Getting There by Car

  • New Jersey Turnpike, exit 14-B follow signs to Liberty State Park

Public Transportation to Park

  • Take the Hudson-Bergen Light Rail (HBLR) to the Liberty State Park Station, then walk or bike 1 mile on Audrey Zapp Drive to the ticket office area located by the CRRNJ Terminal. From the ticket office/security tent areas, walk 1/3 of a mile to the ferry gangway for departures.
  • At the entrance of Liberty State Park, the Hudson-Bergen Light Rail is accessible by PATH at the Hoboken Station or Newport (Jersey City) Station. More information about NJ Transit’s Hudson-Bergen Light Rail (HBLR)-Liberty State Park station.
  • Take the Liberty Landing Ferry Service from the World Financial Terminal in New York to Liberty Landing Marina within Liberty State Park, NJ.
  • For more trip planning information visit – Liberty Landing Ferry Service.
  • Please click on the links below for downloadable PDF directions.
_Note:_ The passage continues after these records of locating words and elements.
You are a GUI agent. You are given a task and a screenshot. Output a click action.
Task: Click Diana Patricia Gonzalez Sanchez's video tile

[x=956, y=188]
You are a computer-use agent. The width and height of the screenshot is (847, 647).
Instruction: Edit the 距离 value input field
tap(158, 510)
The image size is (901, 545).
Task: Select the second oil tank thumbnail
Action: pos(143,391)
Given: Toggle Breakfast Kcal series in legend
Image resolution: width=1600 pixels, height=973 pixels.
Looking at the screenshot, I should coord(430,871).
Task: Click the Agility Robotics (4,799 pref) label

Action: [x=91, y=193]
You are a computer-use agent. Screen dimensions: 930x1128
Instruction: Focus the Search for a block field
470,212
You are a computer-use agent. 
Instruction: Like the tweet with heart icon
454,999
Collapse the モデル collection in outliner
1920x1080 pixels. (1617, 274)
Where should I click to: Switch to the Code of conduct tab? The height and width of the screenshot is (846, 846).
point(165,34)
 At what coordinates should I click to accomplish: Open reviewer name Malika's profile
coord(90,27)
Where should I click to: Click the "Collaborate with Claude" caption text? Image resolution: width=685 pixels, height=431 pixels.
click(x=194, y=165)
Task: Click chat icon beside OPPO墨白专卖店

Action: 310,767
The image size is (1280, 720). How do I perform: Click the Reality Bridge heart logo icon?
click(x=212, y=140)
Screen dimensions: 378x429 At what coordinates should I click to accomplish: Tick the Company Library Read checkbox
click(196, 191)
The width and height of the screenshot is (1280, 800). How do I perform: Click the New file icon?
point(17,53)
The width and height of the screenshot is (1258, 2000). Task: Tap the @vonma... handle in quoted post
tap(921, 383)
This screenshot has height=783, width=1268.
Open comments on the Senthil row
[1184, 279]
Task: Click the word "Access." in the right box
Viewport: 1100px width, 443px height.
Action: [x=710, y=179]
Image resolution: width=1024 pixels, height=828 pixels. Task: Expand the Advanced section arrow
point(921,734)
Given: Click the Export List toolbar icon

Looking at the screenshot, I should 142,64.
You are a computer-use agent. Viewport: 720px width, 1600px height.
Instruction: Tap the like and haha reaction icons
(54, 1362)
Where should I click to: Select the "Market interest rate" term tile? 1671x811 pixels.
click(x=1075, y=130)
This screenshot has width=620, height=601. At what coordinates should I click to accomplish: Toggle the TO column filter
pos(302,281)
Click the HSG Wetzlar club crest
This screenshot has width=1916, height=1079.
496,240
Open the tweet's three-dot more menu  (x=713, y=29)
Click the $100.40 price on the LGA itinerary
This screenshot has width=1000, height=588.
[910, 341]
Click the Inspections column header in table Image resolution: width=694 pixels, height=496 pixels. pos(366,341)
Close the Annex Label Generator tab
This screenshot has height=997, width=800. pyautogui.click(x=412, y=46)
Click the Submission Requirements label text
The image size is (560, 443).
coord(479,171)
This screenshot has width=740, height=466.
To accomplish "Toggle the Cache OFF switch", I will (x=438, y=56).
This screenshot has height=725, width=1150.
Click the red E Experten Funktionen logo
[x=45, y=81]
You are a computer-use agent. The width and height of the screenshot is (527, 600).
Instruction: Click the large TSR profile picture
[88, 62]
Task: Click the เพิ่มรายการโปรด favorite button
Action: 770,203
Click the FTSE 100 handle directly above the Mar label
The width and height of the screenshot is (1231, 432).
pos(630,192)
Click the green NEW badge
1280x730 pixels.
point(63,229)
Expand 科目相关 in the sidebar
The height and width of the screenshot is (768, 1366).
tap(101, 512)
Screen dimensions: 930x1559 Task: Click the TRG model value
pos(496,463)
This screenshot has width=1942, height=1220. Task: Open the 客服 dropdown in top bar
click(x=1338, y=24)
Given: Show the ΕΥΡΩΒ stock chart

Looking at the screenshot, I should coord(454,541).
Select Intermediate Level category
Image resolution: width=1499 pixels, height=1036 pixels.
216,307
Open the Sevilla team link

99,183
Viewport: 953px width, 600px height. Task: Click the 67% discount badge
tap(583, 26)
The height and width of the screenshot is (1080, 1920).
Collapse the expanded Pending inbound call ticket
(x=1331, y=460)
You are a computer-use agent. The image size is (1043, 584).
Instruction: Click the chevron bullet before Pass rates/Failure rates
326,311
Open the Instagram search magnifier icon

  • All vessels are wheelchair accessible. Statue Cruises personnel are available to assist visitors that require the use of a wheelchair.
  • Authorized guide and assisted animals are welcome. All other pets are not allowed aboard Statue Cruises vessels or within the national park.

Ferry Tickets

  • Avoid extra lines and buy in advance online.
  • $12 adults, $10 seniors, $5 children


  • Allow five to six hours for tours of both Ellis Island and Liberty Island.
  • Allow two to three hours for a tour of just one of the islands.

Park Programs

  • The Statue of Liberty National Monument and Ellis Island have ongoing programs and tours that may be offered on the day you visit.
  • Check with rangers on Liberty and Ellis Island for the programs that are available on the day of your visit.
  • For park program information online, visit Or pick up brochures, tour schedules, and exhibit information at the Information Desk located in the Baggage Room of the administration Building at the Ellis Island Museum

Liberty Island

  • All visitors can meet the Park Ranger at the Liberty Island Flagpole directly in front of the ferry dock for a 30 minute information program.
  • The ranger will give an in-depth look at the conception, construction and restoration of the monument. You will learn about the history of the Island. The tour times are posted at the Information Center and the Flagpole area.

Ellis Island

  • Visit the Information Desk for a schedule of ranger guided tours of the Museum and a schedule of films that run daily at the Museum.
  • Free Ranger Guided Tours – 45 minutes walking tour of the Museum.
  • Free Film – “Island of Hope, Island of Tears” an award winning documentary presented in two theaters.
  • Visit the Information Desk for more information.

Audio Tour

  • Self-guided audio tour helps visitors learn more while exploring the grounds at their own pace. For the visual-impaired there is a descriptive audio tour available. The audio is available in Arabic, English, French, German, Italian, Japanese, Mandarin, Russian and Spanish.
  • Maybe purchased in advance online or available at ticket booth
  • $8 adults, $7.25 seniors and children under 12
  • 10 percent discount on groups of 10 or more

Food and Beverages

  • There are concession stands on all the boats which sell snacks and beverages, as well as merchandise. There are also concession stands, a cafe and gift stores located on both Liberty and Ellis Island.
  • You can take your own food to the island, but large coolers will not be permitted past security.

What to Wear 

  • This experience is both indoor and outdoor, make sure to dress for the season when you visit in order to be comfortable and enjoy you’re experience.
  • Summer months expect hot temperatures and humidity. During the winter months expect cold temperatures, and even more so because of the sea breeze.
  • Wear comfortable shoes as you will be walking a great amount. Sandals and open toe shoes are not permitted on the Hard Hat Tour.
  • Large bags or backpacks are not permitted.


  • Visitors to the park are required to submit to airport style security screening before boarding vessels departing from Ellis Island.
  • Visitors to the monument undergo additional security screening.